Moxatherapie

Die Moxibustion (auch Moxatherapie oder kurz „moxen“ genannt),  wird in China schon seit langer Zeit praktiziert. 

Es handelt sich dabei um eine Reizverstärkung durch Wärme an bestimmten Akupunkturpunkten mit einer Moxa-Zigarre, die aus getrocknetem Beifusspulver (Artemisia vulgaris)  besteht. Das Beifusspulver entfaltet angezündet heilende Kräfte. Es gilt in Ost und West seit alters her als Heil- und Gewürzpflanze. Es brennt ohne Flamme und kann deshalb nahe am Körper abgebrannt werden.

Das glühenden Beifusspulver strahlt eine angenehme Wärme ab, die tief in den Körper eindringt. Der beim Abbrennen entstehende beissende Geruch dringt in die Meridiane ein, reguliert dort Qi und Blut und vertreibt Kälte und Feuchtigkeit aus dem Körper.
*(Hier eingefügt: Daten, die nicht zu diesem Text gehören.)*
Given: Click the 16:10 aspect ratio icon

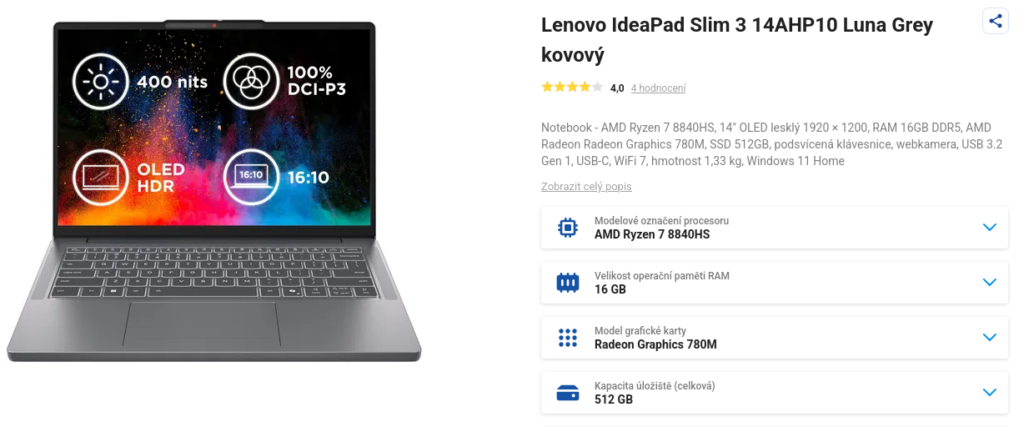Looking at the screenshot, I should tap(251, 177).
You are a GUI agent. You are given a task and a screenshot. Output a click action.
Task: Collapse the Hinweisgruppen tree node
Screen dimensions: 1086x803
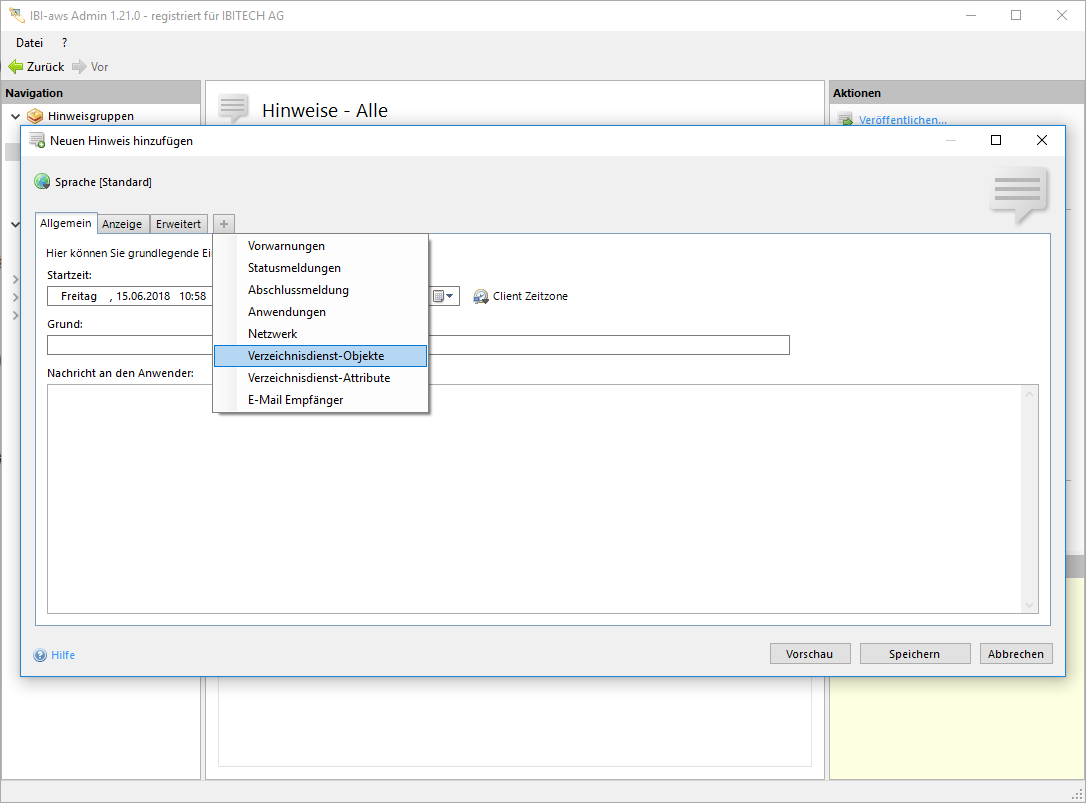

Es unterstützt die Abwehrkräfte, wirkt krankheitsvorbeugend, wärmt den Körper auf eine eindringliche und langanhaltende Art und Weise. Die Wärme entspannt durch Kälte versteifte Muskeln. Es bewirkt eine angenehme Müdigkeit und tiefe Entspannung. Es öffnet die Meridiane und macht sie durchgängig und bringt dadurch blockierte Energien wieder zum fliessen.

Moxa wird eher in der kalten Jahreszeit angewendet. Es ist u.a. für ältere, antriebslose, durch Kälte steife Pferde im Winter eine Wohltat.